I like 5 species in a 125G and with saulosi in two species slots plus maingano (extra fish due to aggression), acei (big fish) and white labs it would be just right for me.

You could do 1m:4f of saulosi plus the rusties.

IDK if I would do hara and saulosi. The reason they work with demasoni is demasoni have a LOT of black...more than saulosi IMO.

If you want 6 species I would not have a problem with rusties.


----------



## bwestgsx06 (Sep 21, 2011)

well since I already have 2 male saulosi I would need to do a bigger group of them. I'd be fine with a big group of saulosi and mainganos and than maybe acei


----------



## Super Turtleman (May 21, 2007)

As for the Saulosi issue, grow out some of those fry. That's what I did. Grew out a couple batches and now I have a nice big group. 4M 16F in my 55G (I did get some unrelated males to mix in new blood). With some White Labs and S. multipunctatus. Busy tank.


----------



## bwestgsx06 (Sep 21, 2011)

Do you have any pics of this setup?


----------



## Super Turtleman (May 21, 2007)

Here's a video of the tank.

https://www.youtube.com/watch?v=Vsf9V1h ... ata_player


----------



## Super Turtleman (May 21, 2007)

Here's a video of the tank.


----------



## Paragon (May 24, 2010)

Those white labs look amazing.

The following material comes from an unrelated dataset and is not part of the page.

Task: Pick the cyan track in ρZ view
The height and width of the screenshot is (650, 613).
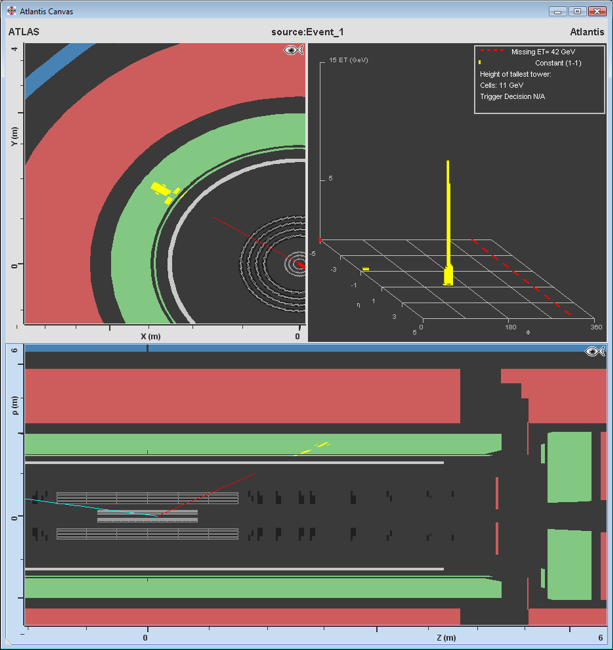Action: click(90, 506)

I've just been forbidden from buying some because we're worried about overstocking the 75.


----------



## NJmomie (Jan 17, 2013)

I like your tank SuperTurtleman. How big is it? How many saulosi/white labs do you have in there?


----------



## bwestgsx06 (Sep 21, 2011)

Do any of your batches get stolen from your multi's?


----------



## Super Turtleman (May 21, 2007)

NJmomie said:


> I like your tank SuperTurtleman. How big is it? How many saulosi/white labs do you have in there?


It's a 55G. About 20 Saulosi, 6 White Labs and 5 S. multipunctatus. 1 Albino BN Pleco and 1 P. nigripinnis are in there too.



bwestgsx06 said:


> Do any of your batches get stolen from your multi's?


I haven't gotten any Multi fry yet tho they have been interfering with the breeding for the past few months.


----------



## bwestgsx06 (Sep 21, 2011)

So you haven't produced saulosi fry in months? I've heard that multi's need a bigger mouth for their eggs to incubate


----------



## Super Turtleman (May 21, 2007)

bwestgsx06 said:


> So you haven't produced saulosi fry in months? I've heard that multi's need a bigger mouth for their eggs to incubate


Oh no, I've got several batches of Saulosi fry. I've shipped some out and have more growing. Lol.


----------